§ TEXTO SELECIONADO
++++++++

Por que o ministro da Economia e o presidente do Banco Central teriam de deixar os cargos se o absurdo está normalizado no país?

 

A alta do dólar tem sido um tormento para a economia brasileira. Há reflexos nocivos sobre a inflação, flagelo que recai com mais força na conta dos pobres. Temos duas autoridades que lidam com a defesa do valor da moeda nacional, mas lucraram com a subida do dólar. É antiético, no mínimo.

 

Quem quer participar da vida pública numa democracia sabe que tem um preço a pagar. A privacidade e os negócios pessoais precisam ser separados da função pública. Quer entrar no jogo político? Entenda que as regras são diferentes da vida na iniciativa privada. É assim nas democracias plenas.

 

Na melhor hipótese, Guedes e Campos Neto mandaram dinheiro para o exterior a fim de pagar menos impostos e proteger as suas fortunas em moeda sólida por descrença na segurança da economia brasileira. Fugiram da Receita Federal e revelaram o que acham do país onde enriqueceram.

++++++++

§ PROBLEMA 1
Reproduza fielmente o trecho do texto sobre a alta do dólar que começa nas palavras "A alta do dólar" e termina em "antiético, no mínimo.".
§ PROBLEMA 2
Responda, com base no texto sobre a alta do dólar:
(a) Sobre quem a inflação recai com mais força?
(b) O que precisa ser separado da função pública?
(c) De quem Guedes e Campos Neto fugiram?
§ PROBLEMA 3
Escreva o que vem depois no texto sobre a alta do dólar, a partir do ponto em que ele para.
As linhas reunidas abaixo vêm de outra fonte.

§ MATERIAL REUNIDO
++++++++

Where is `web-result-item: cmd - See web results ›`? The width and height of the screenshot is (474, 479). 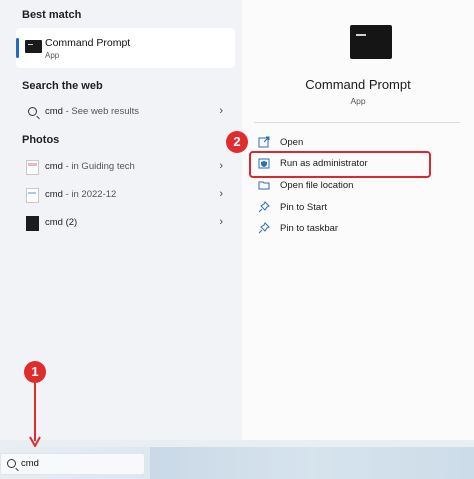 web-result-item: cmd - See web results › is located at coordinates (126, 112).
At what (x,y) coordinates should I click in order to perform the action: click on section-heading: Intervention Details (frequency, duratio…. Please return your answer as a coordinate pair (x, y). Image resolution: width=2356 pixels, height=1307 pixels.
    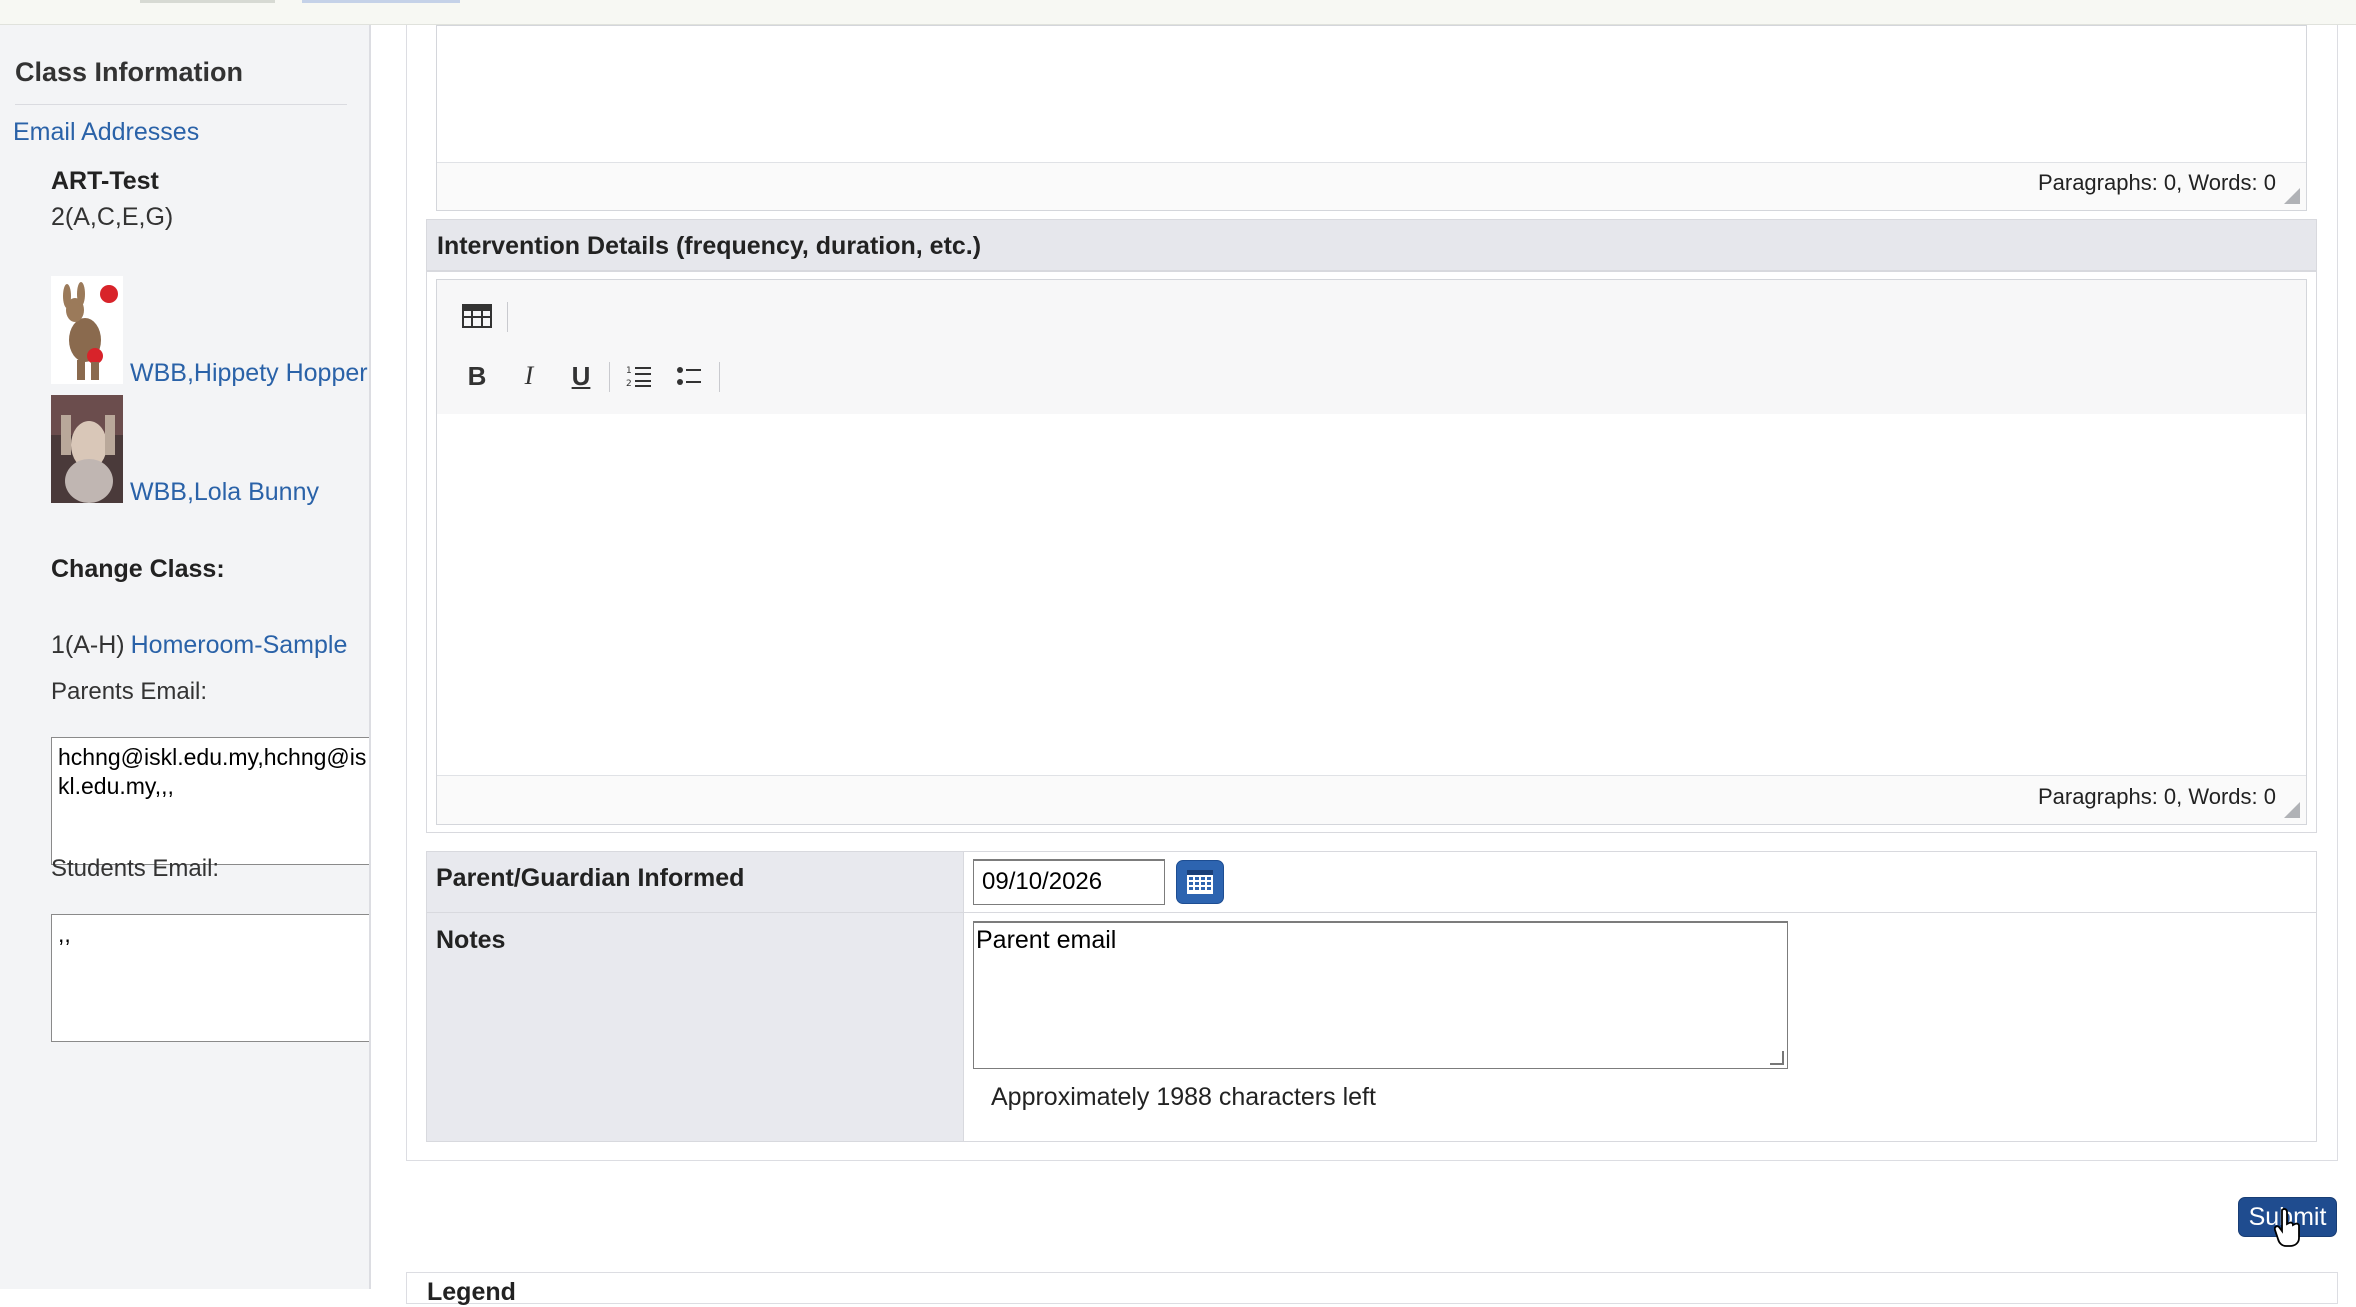
    Looking at the image, I should click on (1372, 245).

++++++++

§ RESULTADO DA TAREFA 1
A alta do dólar tem sido um tormento para a economia brasileira. Há reflexos nocivos sobre a inflação, flagelo que recai com mais força na conta dos pobres. Temos duas autoridades que lidam com a defesa do valor da moeda nacional, mas lucraram com a subida do dólar. É antiético, no mínimo.

§ RESULTADO DA TAREFA 2
(a) Recai sobre os pobres.
(b) A privacidade e os negócios pessoais.
(c) Da Receita Federal.

§ RESULTADO DA TAREFA 3
Do ponto de vista legal, o Código de Conduta da Administração Federal e a Lei 12.813 são bem claros. O primeiro veda que autoridades públicas possam investir em bens cujo valor possa ser afetado por suas decisões no cargo. A segunda aponta o claro conflito de interesse “na manutenção de relação de negócio com pessoa física ou jurídica que tenha interesse em decisão do agente público”.

 

Se tivessem um pingo de vergonha na cara, o ministro da Economia e o presidente do Banco Central já teriam apresentado os seus pedidos de demissão. Mas o indecente egoísmo social dos ricos brasileiros é um absurdo plenamente normalizado e celebrado. Guedes e Campos Neto podem ficar tranquilos com o seu rico dinheirinho guardado no Caribe enquanto os pobres sem offshore procuram ossos e carcaças de frango Brasil afora”.